Cow Hocks in Cats

Cow Hocks in Cats

Health & Safety

Sound conformation in cats is important whether they are show cats or pets because if there is a problem with their skeletal structure, it can seriously and negatively impact their general health and well-being more especially as they get older and reach their senior years. A cat that is "cow hocked" sees their hind legs turning inwards which in turn means their feet point outwards instead of forwards as they should and this can put a lot of extra pressure on their hips and spines which can eventually lead to all sorts of painful health issues which includes arthritis.

The Problems Caused by Cow Hocks

As previously mentioned, having cow hocks places a lot of stress and extra pressure on a cat's hips as well as their spines which in turn can lead to them suffering from spinal issues and arthritis. All too often cats do not show they are in pain until their condition has deteriorated to such an extent that it can have cause irreversible damage which means their condition can only be managed rather than treated and cured.

The Causes

Studies have established that there is a genetic link and that cats may inherit the abnormality in their skeletal structure from their parents. As such, any cat with the deformity should not be used for breeding purposes and should either be spayed or neutered to ensure they cannot mate even unintentionally.

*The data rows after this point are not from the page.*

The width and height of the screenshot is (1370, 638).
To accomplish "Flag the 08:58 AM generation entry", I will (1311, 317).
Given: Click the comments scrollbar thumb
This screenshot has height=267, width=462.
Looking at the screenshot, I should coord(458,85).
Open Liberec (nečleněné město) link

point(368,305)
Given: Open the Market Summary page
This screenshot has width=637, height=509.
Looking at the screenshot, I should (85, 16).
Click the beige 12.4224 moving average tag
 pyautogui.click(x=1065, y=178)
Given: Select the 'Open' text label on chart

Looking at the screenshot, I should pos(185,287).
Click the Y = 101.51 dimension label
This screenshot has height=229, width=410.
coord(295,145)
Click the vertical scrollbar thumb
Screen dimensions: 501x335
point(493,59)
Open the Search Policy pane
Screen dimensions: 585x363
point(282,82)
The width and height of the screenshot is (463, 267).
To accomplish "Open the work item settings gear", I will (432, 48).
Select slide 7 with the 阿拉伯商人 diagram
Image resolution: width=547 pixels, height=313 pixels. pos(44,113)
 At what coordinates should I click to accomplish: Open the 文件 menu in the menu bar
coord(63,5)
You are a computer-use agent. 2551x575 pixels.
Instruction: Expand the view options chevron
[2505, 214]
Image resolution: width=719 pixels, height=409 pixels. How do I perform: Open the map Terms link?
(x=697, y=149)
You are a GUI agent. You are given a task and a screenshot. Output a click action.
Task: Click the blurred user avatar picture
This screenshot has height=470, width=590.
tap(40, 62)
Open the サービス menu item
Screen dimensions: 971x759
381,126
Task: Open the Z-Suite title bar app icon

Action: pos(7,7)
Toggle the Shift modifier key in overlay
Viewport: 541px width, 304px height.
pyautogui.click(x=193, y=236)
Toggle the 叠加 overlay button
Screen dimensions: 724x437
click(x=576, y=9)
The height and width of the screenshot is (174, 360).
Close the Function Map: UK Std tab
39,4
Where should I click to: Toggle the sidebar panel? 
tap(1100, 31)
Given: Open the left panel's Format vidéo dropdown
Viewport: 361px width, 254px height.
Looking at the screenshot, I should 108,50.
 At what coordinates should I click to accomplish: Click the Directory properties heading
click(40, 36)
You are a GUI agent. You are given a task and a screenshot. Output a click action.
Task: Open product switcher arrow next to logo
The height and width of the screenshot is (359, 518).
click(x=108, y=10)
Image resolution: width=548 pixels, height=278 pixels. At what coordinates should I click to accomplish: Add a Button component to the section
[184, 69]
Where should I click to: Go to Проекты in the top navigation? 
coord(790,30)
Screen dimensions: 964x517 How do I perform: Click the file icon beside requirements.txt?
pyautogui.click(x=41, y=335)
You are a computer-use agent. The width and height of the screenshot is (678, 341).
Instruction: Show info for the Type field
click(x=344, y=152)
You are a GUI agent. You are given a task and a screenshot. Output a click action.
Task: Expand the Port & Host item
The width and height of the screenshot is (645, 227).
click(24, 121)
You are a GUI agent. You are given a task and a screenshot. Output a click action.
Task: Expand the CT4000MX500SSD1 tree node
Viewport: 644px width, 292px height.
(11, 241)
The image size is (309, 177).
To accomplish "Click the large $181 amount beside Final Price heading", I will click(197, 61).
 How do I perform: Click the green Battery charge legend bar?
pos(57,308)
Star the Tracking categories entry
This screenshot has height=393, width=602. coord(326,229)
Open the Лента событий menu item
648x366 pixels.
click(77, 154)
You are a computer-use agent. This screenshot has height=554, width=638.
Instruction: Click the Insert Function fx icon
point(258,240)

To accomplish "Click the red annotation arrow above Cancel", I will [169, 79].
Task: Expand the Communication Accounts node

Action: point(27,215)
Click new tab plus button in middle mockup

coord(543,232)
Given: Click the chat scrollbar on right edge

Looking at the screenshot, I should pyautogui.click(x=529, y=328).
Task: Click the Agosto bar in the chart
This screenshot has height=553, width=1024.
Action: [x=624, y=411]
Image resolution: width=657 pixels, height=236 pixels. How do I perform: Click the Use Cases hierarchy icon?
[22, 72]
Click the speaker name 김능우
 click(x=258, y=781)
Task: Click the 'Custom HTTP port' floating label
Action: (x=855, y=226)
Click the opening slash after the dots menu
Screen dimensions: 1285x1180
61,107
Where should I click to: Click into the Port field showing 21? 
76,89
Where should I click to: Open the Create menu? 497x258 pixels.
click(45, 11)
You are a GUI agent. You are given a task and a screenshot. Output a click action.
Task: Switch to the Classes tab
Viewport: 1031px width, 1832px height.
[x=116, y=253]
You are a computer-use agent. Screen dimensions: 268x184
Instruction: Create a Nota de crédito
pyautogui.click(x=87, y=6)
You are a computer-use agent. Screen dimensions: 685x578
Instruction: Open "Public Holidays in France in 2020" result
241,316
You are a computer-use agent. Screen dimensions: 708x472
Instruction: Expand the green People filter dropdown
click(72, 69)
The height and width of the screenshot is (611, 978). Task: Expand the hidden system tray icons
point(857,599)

The Importance of Careful Breeding

It cannot be stressed enough the importance of not using cats with cow hocks for breeding purposes which is the only real way of reducing the risks of kittens being born with the abnormality. Responsible breeders would ensure that all stud cats are healthy with no physical issues and this includes in their bone structures so they don't develop any health issues associated with being cow hocked later in their lives.

Cats shown whether in England or in other countries of the world, are judged on their conformation and will lose points for any abnormalities which includes being cow hocked and as such breeders are being even more careful when it comes to choosing the right cats to breed so they only produce the best examples free of any defects of skeletal abnormalities.

Living with a Cow Hocked Cat

It's important to keep a close eye on a cat when they are cow hocked and if there are any signs of there being a problem, to take them to the vet so they can be checked over. The vet would want to establish if a cat has developed any spinal issues as a result of them being cow hocked and to see if their hips have been compromised by their physical abnormality. A lot of cats with this particular skeletal defect suffer from a condition known as arthritis which is an extremely painful disorder. A vet would typically recommend treating cat with arthritis on a long-term basis with the end goal being to make life as comfortable as possible for them because there is no cure for this painful condition that is often associated with cow hocks in cats.